Sen. Hiram Fong (R-HI) answered questions concerning the possible change in the United States' cultural pattern by an influx of Asians:

Democrat Rep. Michael A. Feighan (OH-20), along with some other Democrats, insisted that "family unification" should take priority over "employability", on the premise that such a weighting would maintain the existing ethnic profile of the country. That change in policy instead resulted in chain migration dominating the subsequent patterns of immigration to the United States. In removing racial and national discrimination the Act would significantly alter the demographic mix in the U.S.

When the act was on the floor, two possible amendments were created in order to impact the Western Hemisphere aspect of the legislation. In the House, the MacGregor Amendment was debated; this amendment called for the Western Hemisphere limit to be 115,000 immigrants annually. This amendment was rejected in a 189–218 record vote. Then the act was pushed to the Senate, where a similar amendment was proposed (possibly creating a cap of 115,000 immigrants annually from the Western Hemisphere), but this was also never passed.

Enactment 
On October 3, 1965, President Lyndon B. Johnson officially signed the Immigration and Nationality Act. Because his administration believed that this was a historic legislation, he signed the act at Liberty Island, New York. Upon signing the legislation into law, Johnson said, "this [old] system violates the basic principle of American democracy, the principle that values and rewards each man on the basis of his merit as a man. It has been un-American in the highest sense, because it has been untrue to the faith that brought thousands to these shores even before we were a country."

Provisions 
The Immigration and Nationality Act of 1965 amended the Immigration and Nationality Act of 1952 (known as the McCarran–Walter Act). It upheld some provisions of the Immigration Act of 1924, while at the same time creating new and more inclusive immigration regulations. It maintained per-country limits, which had been a feature of U.S. immigration policy since the 1920s, and it developed preference categories.

One of the main components of the act was aimed to abolish the national-origins quota. This meant that it eliminated national origin, race, and ancestry as a basis for immigration, making discriminating against obtaining visas illegal.

It created a seven-category preference system. In this system, it explains how visas should be given out in order of most importance. This system prioritized individuals who were relatives of U.S. citizens, legal permanent resident, professionals, and/or other individuals with specialized skills.

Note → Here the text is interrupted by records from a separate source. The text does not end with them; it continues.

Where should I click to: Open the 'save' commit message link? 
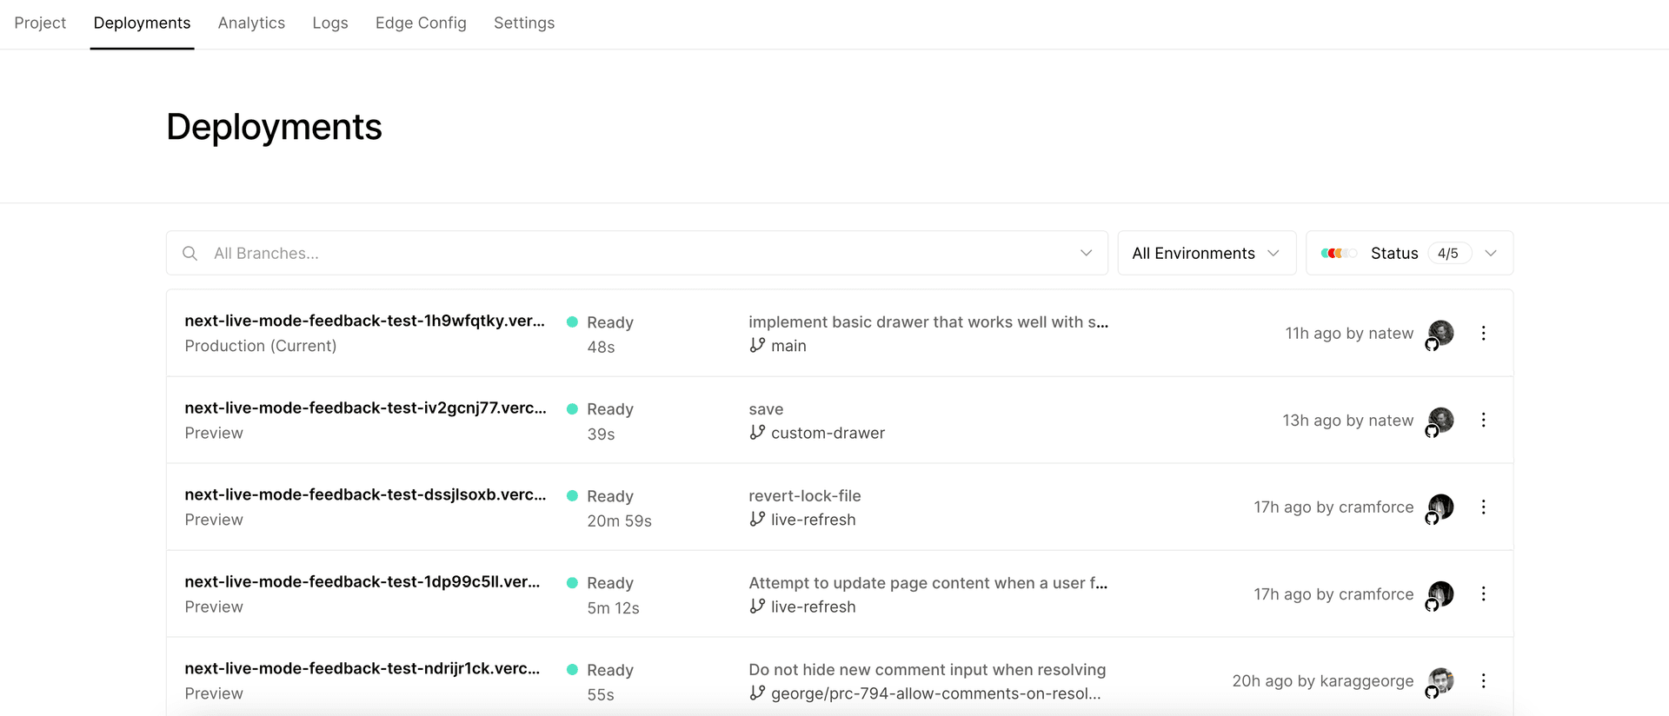click(x=766, y=409)
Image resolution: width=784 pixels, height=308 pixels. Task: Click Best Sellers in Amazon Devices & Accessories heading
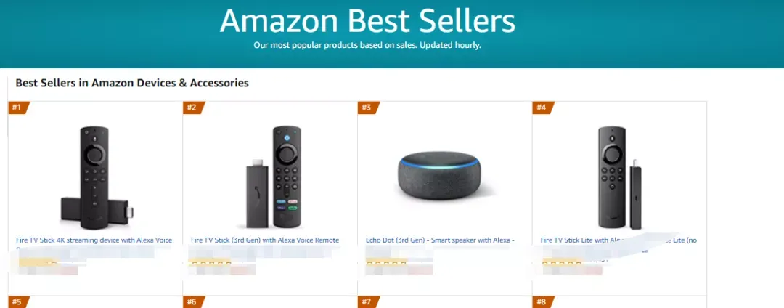pos(132,83)
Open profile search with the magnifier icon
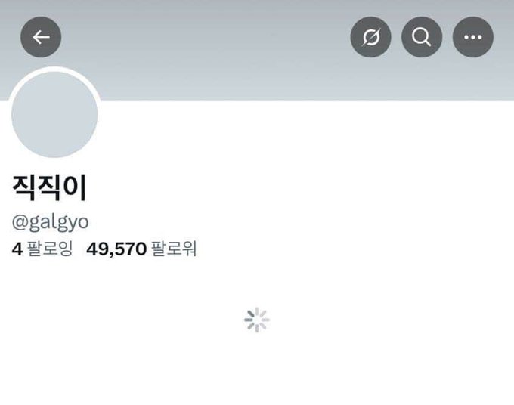 click(x=422, y=37)
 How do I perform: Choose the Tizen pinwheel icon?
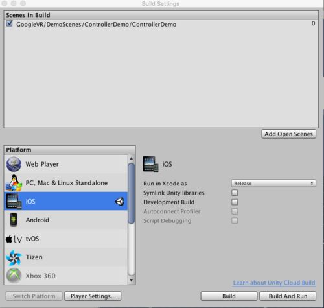pos(14,257)
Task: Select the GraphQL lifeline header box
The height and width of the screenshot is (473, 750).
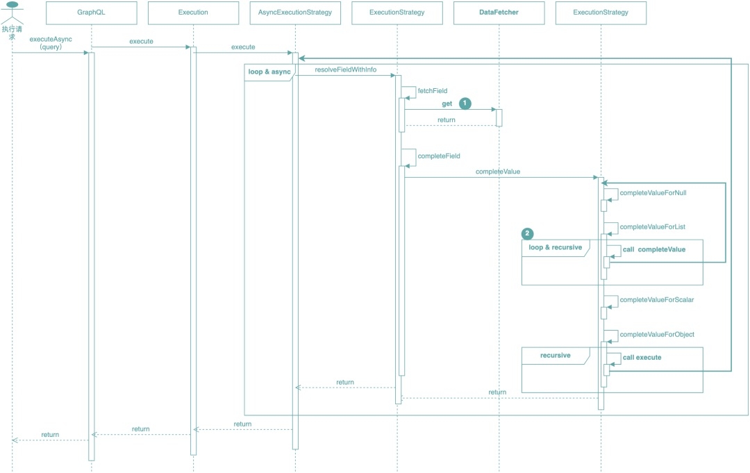Action: 90,13
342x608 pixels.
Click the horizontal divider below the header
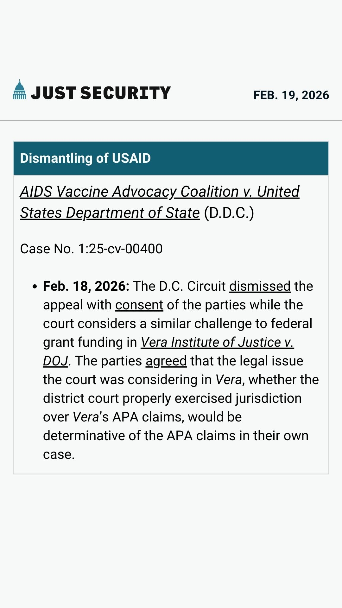[171, 120]
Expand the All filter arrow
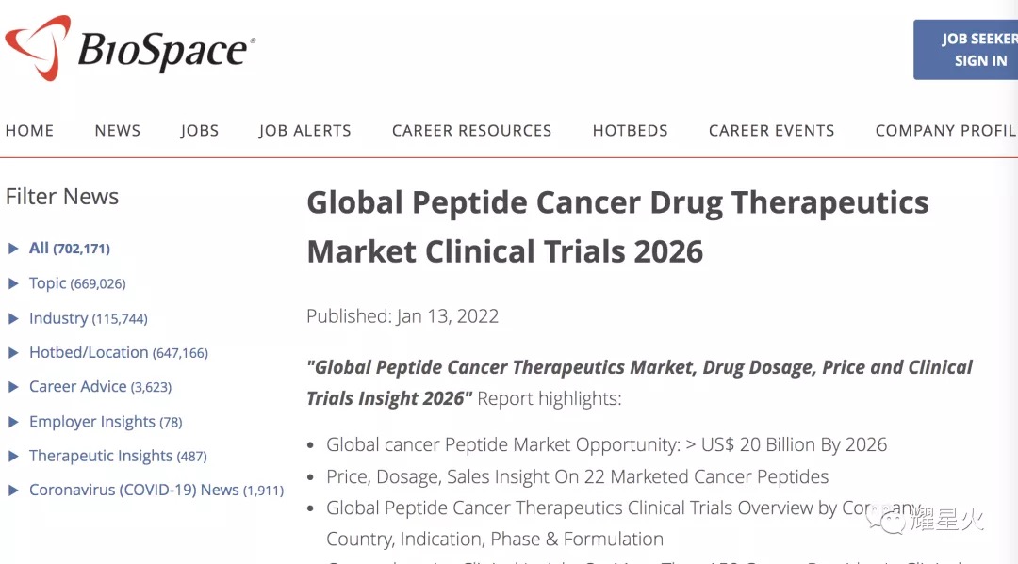 click(x=12, y=249)
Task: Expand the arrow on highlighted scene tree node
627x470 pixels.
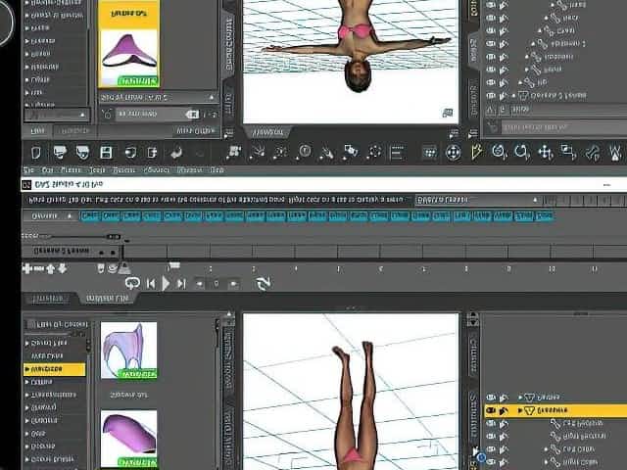Action: [521, 410]
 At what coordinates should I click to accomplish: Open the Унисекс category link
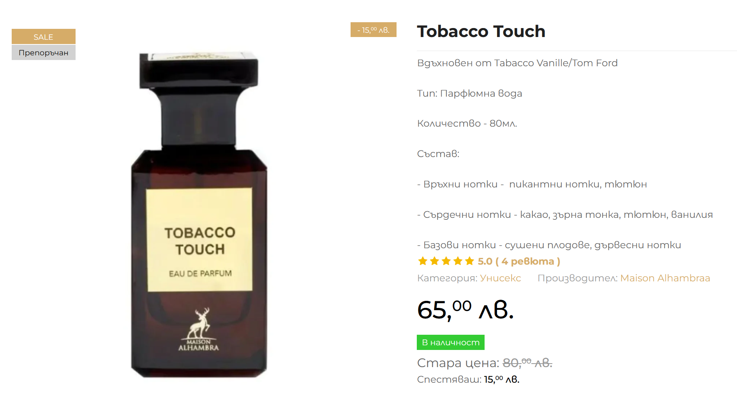click(500, 278)
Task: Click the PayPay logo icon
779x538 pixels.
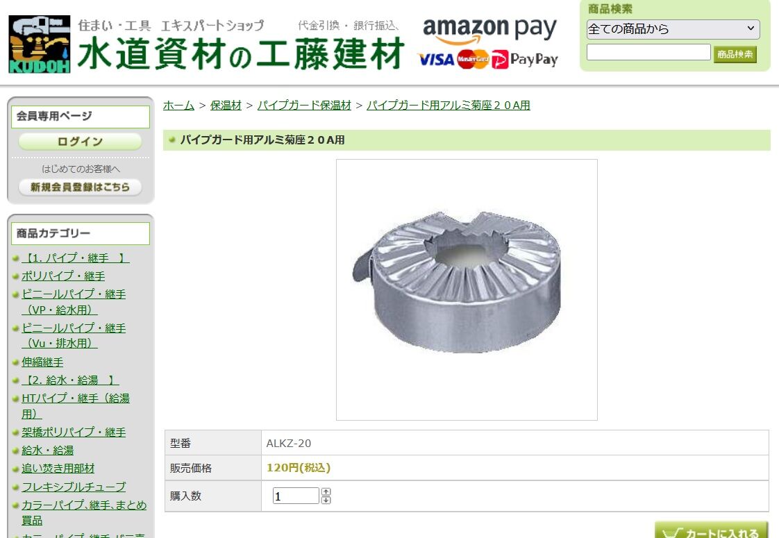Action: (525, 60)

 The seven-category preference system is divided by family preferences and skill-based preferences. The family preferences include unmarried children of United States citizens, unmarried children and spouses of permanent residents, married children and their dependents of United States citizens, and siblings and their dependents of United States citizens. At the same time, the skilled preferences include individuals and their dependents who have extreme knowledge in arts and science, individuals and their dependent who are workers if there were a labor shortage. Lastly, skilled-based preferences include the preferences for refugees.

Immediate relatives and "special immigrants" were not subject to numerical restrictions. It  defined immediate relatives as children and spouses of United States citizens while also parents of United States citizens who are 21 years or older. While also defining "special immigrants" in six different categories, which includes:

An immigrant and dependent of the immigrant from the Western Hemisphere if the approved.
An immigrant who traveled abroad for a short period of time.
An immigrant who was considered a United States citizen or applying for citizenship.
An immigrant and dependents of the immigrant who is conducting religious practices and are needed by a religion sector to be in the United States.
An immigrant and their dependent who is/was a United States government employee abroad. They must have served 15 or more years to be considered a special immigrant. This category is only given if the Foreign Service Office recommended this specific immigrant to be qualified for this categorization.
An immigrant who is 14 years or younger has been considered an immediate relative of a U.S. citizen. However, their parent(s) cannot take care of them for multiple reasons, including death, abandonment, and so on.

It added a quota system for immigration from the Western Hemisphere, which was not included in the earlier national quota system. This was for the first time, immigration from the Western Hemisphere was limited, while the Eastern Hemisphere saw an increase in the number of visas granted.

It added a labor certification requirement, which dictated that the Secretary of Labor needed to certify labor shortages.

It explained how immigrants who are not immediate relatives of citizens and are considered special immigrants would apply and get approved to immigrate into the United States. Most approvals will need to be approved by the Attorney General, Congress, and Secretary of Labor.

Refugees were given the seventh and last category preference with the possibility of adjusting their status. However, refugees could enter the United States by other means, such as seeking temporary asylum.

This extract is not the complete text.